## PROMPT
Look for the line that has "[Share to Facebook] (25, 183)" in the material below; please repeat it and every line after it, exactly, up to and including the line that has "PAHO Instagram Features (42, 1367)", and nothing else.

## EXCERPTED DATA
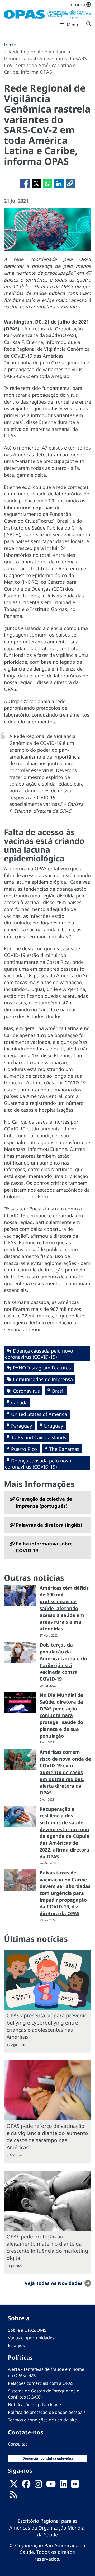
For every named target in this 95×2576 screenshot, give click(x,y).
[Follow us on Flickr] (75, 2485)
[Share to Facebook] (25, 183)
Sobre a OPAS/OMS (27, 2330)
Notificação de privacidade (34, 2404)
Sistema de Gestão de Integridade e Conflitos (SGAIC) (43, 2394)
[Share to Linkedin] (59, 183)
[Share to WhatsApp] (47, 183)
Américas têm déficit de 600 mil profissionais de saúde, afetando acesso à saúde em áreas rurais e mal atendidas (64, 1608)
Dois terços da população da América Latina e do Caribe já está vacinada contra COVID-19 (63, 1662)
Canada (19, 1402)
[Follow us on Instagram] (38, 2485)
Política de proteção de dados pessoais (47, 2412)
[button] (70, 183)
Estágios (16, 2345)
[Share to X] (36, 183)
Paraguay (21, 1426)
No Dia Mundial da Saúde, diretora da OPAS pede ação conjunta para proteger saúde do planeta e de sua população (61, 1715)
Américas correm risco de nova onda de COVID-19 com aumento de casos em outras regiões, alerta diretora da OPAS (65, 1772)
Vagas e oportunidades (31, 2338)
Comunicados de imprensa (43, 1379)
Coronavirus (26, 1391)
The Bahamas (64, 1449)
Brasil (58, 1391)
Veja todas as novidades (54, 2283)
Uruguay (53, 1426)
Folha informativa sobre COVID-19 (44, 1547)
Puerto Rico (24, 1449)
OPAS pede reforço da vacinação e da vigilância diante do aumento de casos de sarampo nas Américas (47, 2136)
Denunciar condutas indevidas (47, 2458)
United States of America (39, 1414)
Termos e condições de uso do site (42, 2420)
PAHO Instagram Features (42, 1367)
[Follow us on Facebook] (26, 2485)
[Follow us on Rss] (13, 2496)
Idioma (77, 4)
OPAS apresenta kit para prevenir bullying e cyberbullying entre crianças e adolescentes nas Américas (46, 2026)
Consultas (18, 2444)
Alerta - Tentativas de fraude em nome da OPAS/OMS (46, 2372)
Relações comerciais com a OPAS (40, 2383)
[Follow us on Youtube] (51, 2485)
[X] (14, 2485)
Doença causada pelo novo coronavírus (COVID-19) (39, 1354)
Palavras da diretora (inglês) (49, 1525)
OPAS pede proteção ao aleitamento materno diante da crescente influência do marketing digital (47, 2247)
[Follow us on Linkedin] (63, 2485)
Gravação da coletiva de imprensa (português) (44, 1502)
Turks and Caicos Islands (38, 1437)
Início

## WORKED SOLUTION
[Share to Facebook] (25, 183)
Sobre a OPAS/OMS (27, 2330)
Notificação de privacidade (34, 2404)
Sistema de Gestão de Integridade e Conflitos (SGAIC) (43, 2394)
[Share to Linkedin] (59, 183)
[Share to WhatsApp] (47, 183)
Américas têm déficit de 600 mil profissionais de saúde, afetando acesso à saúde em áreas rurais e mal atendidas (64, 1608)
Dois terços da população da América Latina e do Caribe já está vacinada contra COVID-19 (63, 1662)
Canada (19, 1402)
[Follow us on Instagram] (38, 2485)
Política de proteção de dados pessoais (47, 2412)
[button] (70, 183)
Estágios (16, 2345)
[Share to X] (36, 183)
Paraguay (21, 1426)
No Dia Mundial da Saúde, diretora da OPAS pede ação conjunta para proteger saúde do planeta e de sua população (61, 1715)
Américas correm risco de nova onda de COVID-19 com aumento de casos em outras regiões, alerta diretora da OPAS (65, 1772)
Vagas e oportunidades (31, 2338)
Comunicados de imprensa (43, 1379)
Coronavirus (26, 1391)
The Bahamas (64, 1449)
Brasil (58, 1391)
Veja todas as novidades (54, 2283)
Uruguay (53, 1426)
Folha informativa sobre COVID-19 (44, 1547)
Puerto Rico (24, 1449)
OPAS pede reforço da vacinação e da vigilância diante do aumento de casos de sarampo nas Américas (47, 2136)
Denunciar condutas indevidas (47, 2458)
United States of America (39, 1414)
Termos e condições de uso do site (42, 2420)
PAHO Instagram Features (42, 1367)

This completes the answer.